Here are some starting steps:
1) Document StringLiteral as being canonicalized to UTF8. We'll
require sema to translate the input string to utf8, and codegen and
other clients to convert it to the character set they want.
Sema itself needs to do the translation to the execution charset, or
at least have some knowledge it; sizeof("こんにちは") depends on the
execution charset.
2) Add -finput-charset to clang. Is iconv generally available (e.g.
on windows?) if not, we'll need some configury magic to detect it.
It's not particularly difficult to get, but Windows users are unlikely
to have it installed.
3) Teach sema about UTF8 input and iconv. Sema should handle the
default cases (e.g. UTF8 and character sets where no "bad" things
occur) as quickly as possible, while falling back to iconv for hard
cases (or emitting an error if iconv isn't available).
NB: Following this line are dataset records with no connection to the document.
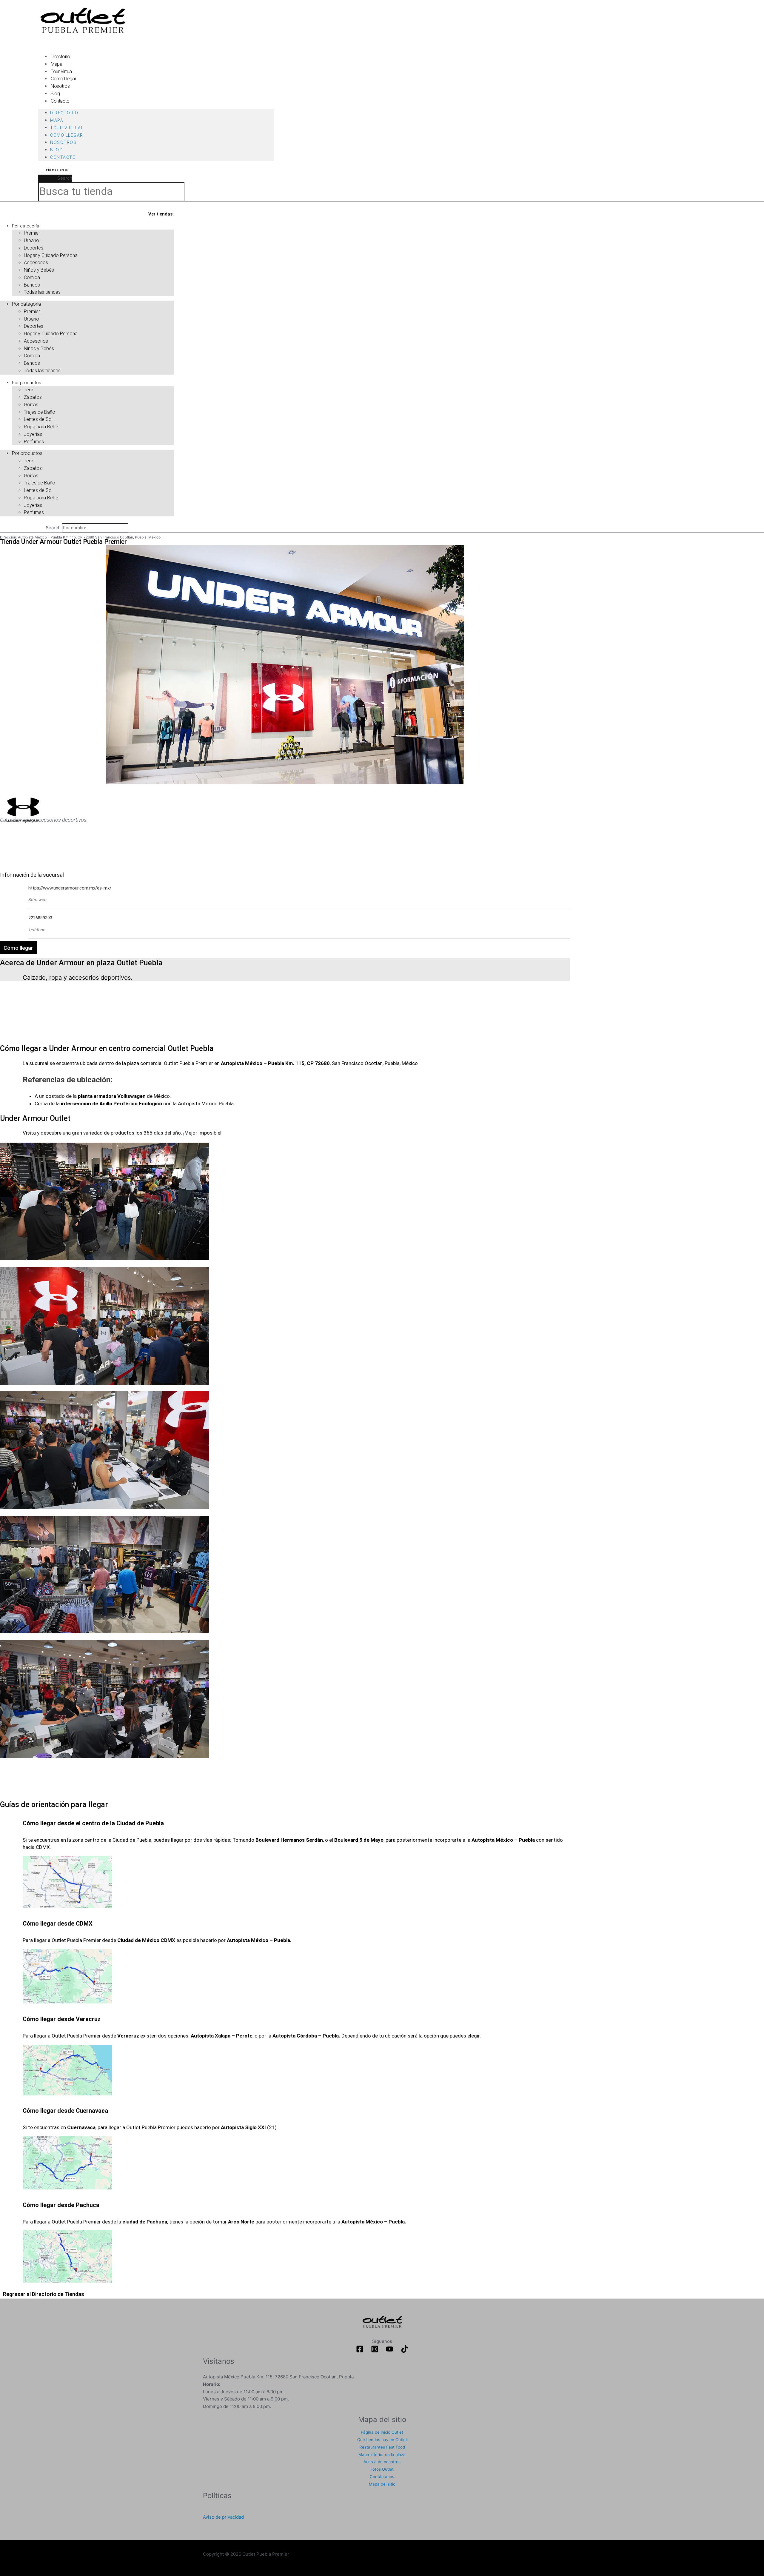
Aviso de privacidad (223, 2517)
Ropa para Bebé (41, 427)
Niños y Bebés (39, 270)
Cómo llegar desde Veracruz (62, 2019)
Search (64, 178)
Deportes (33, 248)
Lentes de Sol (38, 419)
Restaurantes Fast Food (382, 2447)
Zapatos (33, 397)
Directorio (60, 56)
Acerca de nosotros (382, 2461)
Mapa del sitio (382, 2484)
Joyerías (33, 434)
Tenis (29, 390)
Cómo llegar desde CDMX (58, 1923)
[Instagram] (374, 2351)
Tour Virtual (62, 71)
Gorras (31, 404)
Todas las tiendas (42, 292)
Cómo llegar (63, 78)
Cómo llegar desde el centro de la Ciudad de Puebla (93, 1823)
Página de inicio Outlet (382, 2432)
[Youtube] (389, 2351)
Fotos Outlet (382, 2469)
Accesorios (36, 262)
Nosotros (60, 86)
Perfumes (34, 441)
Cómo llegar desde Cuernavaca (65, 2110)
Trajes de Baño (39, 412)
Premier (32, 233)
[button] (296, 1823)
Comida (32, 277)
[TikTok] (404, 2351)
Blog (55, 93)
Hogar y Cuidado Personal (51, 255)
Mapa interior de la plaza (382, 2454)
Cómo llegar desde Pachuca (61, 2205)
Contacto (60, 101)
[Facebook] (359, 2351)
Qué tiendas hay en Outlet (382, 2439)
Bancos (32, 285)
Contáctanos (382, 2476)
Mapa (56, 64)
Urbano (31, 240)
"Good" charsets, if I'm understanding correctly, are those character
sets which are a superset of ASCII and where ASCII bytes are never
part of a multi-byte sequence representing something else. This
includes charsets like UTF-8, ISO-8859-*, and EUC-JP. "Bad" charsets
include UTF-16 (not an ASCII superset) and Shift JIS (breaks the
multi-byte sequence rule).
Assuming Sema never sees a string in a "bad" charset, conversion can
be skipped if and only if either the input and execution character
sets are the same, or the string contains only ASCII characters.
4) Enhance the lexer, if required, to handle lexing strings properly.
The current lexer likely breaks in a lot of other cases for "bad"
charsets... we probably just want to convert input in any of these
charsets upfront, before lexing. The lexer shouldn't need any changes
for "good" charsets, if my understanding of the standard is correct.
-Eli